Edward William Soja was a self-described “urbanist,” a noted postmodern political geographer and urban theorist on the planning faculty at UCLA, where he was Distinguished Professor of Urban Planning, and the London School of Economics. He had a Ph.D. from Syracuse University. His early research focused on planning in Kenya, but Soja came to be known as the world’s leading spatial theorist with a distinguished career writing on spatial formations and social justice.
In 2015 he was awarded the Vautrin Lud Prize, the highest honor for a geographer and often called the Nobel Prize in the field of geography.
In addition to his readings of American feminist cultural theorist bell hooks (b. 1952), and French intellectual Michel Foucault (1926–1984), Soja’s greatest contribution to spatial theory and the field of cultural geography is his use of the work of French Marxist urban sociologist Henri Lefebvre (1901–1991), author of The Production of Space (1974). Soja has updated Lefebvre’s concept of the spatial triad with his own concept of spatial trialectics which includes thirdspace, or spaces that are both real and imagined.
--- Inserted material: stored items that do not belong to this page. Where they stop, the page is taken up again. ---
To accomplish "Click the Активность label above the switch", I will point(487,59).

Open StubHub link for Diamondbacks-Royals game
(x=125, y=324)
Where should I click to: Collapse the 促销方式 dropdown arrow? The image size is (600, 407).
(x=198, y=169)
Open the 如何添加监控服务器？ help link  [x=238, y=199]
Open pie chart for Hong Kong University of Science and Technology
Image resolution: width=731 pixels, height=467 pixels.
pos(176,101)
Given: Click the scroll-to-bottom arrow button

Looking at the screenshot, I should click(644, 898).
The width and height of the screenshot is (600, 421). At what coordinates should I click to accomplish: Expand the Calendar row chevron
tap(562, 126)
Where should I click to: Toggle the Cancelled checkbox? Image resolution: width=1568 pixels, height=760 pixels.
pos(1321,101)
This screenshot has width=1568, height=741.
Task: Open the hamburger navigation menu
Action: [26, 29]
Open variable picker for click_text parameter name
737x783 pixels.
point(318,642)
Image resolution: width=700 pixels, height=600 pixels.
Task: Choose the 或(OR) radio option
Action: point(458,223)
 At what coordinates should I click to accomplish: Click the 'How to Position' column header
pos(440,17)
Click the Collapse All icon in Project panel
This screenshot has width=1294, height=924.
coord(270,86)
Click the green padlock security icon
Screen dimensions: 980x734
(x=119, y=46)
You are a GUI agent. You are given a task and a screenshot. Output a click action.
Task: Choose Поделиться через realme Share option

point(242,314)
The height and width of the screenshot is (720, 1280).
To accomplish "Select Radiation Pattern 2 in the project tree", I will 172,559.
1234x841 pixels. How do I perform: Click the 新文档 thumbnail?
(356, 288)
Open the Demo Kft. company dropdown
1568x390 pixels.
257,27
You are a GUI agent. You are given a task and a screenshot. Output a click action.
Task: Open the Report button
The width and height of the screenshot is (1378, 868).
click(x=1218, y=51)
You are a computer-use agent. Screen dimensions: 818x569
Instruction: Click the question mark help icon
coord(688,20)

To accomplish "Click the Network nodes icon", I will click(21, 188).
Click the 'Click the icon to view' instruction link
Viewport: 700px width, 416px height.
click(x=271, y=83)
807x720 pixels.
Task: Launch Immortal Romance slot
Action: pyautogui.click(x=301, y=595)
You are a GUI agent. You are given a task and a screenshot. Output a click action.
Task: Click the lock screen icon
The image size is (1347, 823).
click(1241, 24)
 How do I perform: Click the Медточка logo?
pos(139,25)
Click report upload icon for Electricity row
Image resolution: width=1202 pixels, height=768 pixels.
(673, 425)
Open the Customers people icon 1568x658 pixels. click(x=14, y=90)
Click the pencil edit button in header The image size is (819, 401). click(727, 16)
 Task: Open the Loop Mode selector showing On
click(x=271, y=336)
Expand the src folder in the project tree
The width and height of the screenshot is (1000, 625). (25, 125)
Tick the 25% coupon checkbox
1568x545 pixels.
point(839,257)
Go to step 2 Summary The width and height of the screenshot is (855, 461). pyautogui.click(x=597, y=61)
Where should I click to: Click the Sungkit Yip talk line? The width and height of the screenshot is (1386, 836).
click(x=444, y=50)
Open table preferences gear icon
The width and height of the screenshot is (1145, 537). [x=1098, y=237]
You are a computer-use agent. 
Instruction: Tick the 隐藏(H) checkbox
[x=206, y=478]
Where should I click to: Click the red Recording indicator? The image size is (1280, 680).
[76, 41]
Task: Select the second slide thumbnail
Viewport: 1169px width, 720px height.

Soja focuses his critical postmodern analysis of space and society, or what he calls spatiality, on the people and places of Los Angeles. In 2010 the University of Minnesota Press released his recent work on spatial justice, which was followed in 2014 with his newest book “My Los Angeles” published by the University of California Press.
Soja has collaborated on research and writing with, most notably, Professor Allen J. Scott (UCLA), Michael Storper (UCLA, LSE), Fredric Jameson (Duke University), David Harvey (Johns Hopkins, CUNY), and various faculty in the departments of Urban Planning, Architecture, Policy Studies, and Geography at UCLA.
Soja has served as the doctoral academic advisor to, most recently, Professor Mustafa Dikec (École d’Urbanisme de Paris), Dr. Walter J. Nicholls (University of Amsterdam), Dr. Mark Purcell (University of Washington), and Dr. Stefano Bloch (Brown University).